TASK STATEMENT
Transcribe every line below exactly; no image goes into the output.

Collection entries
┌──
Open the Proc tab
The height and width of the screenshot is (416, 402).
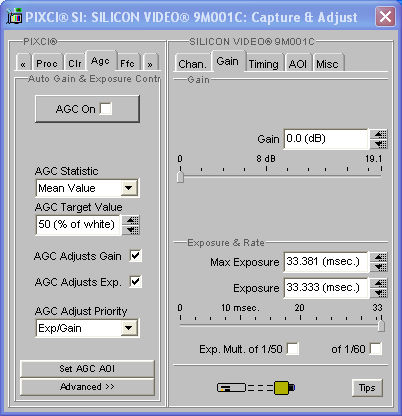click(x=47, y=63)
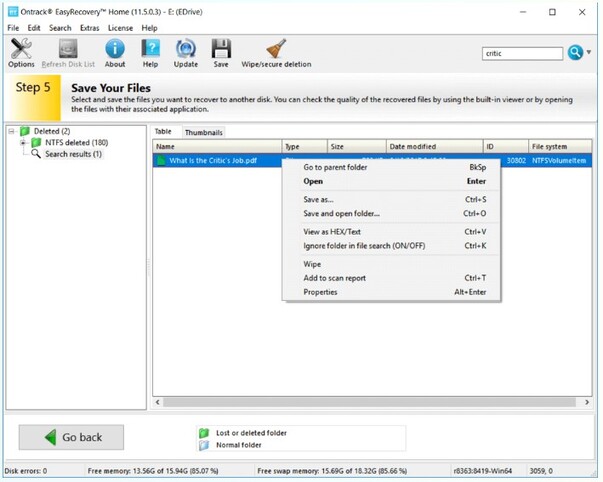Viewport: 603px width, 482px height.
Task: Click Properties in the context menu
Action: [321, 292]
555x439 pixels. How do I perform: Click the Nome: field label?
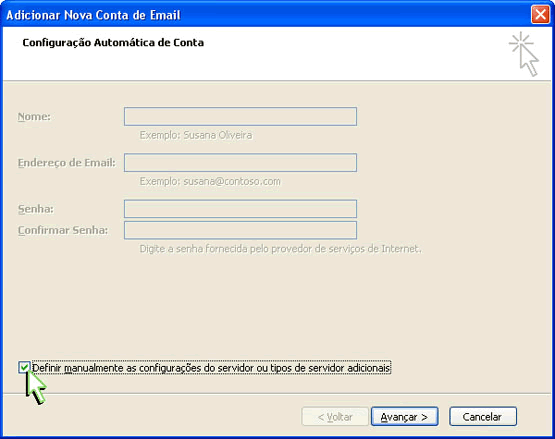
└──
YOUR SOLUTION
Open the Proc tab
The height and width of the screenshot is (416, 402).
click(x=47, y=63)
Viewport: 603px width, 482px height.
Task: Click Properties in the context menu
Action: [321, 292]
555x439 pixels. How do I perform: Click the Nome: field label?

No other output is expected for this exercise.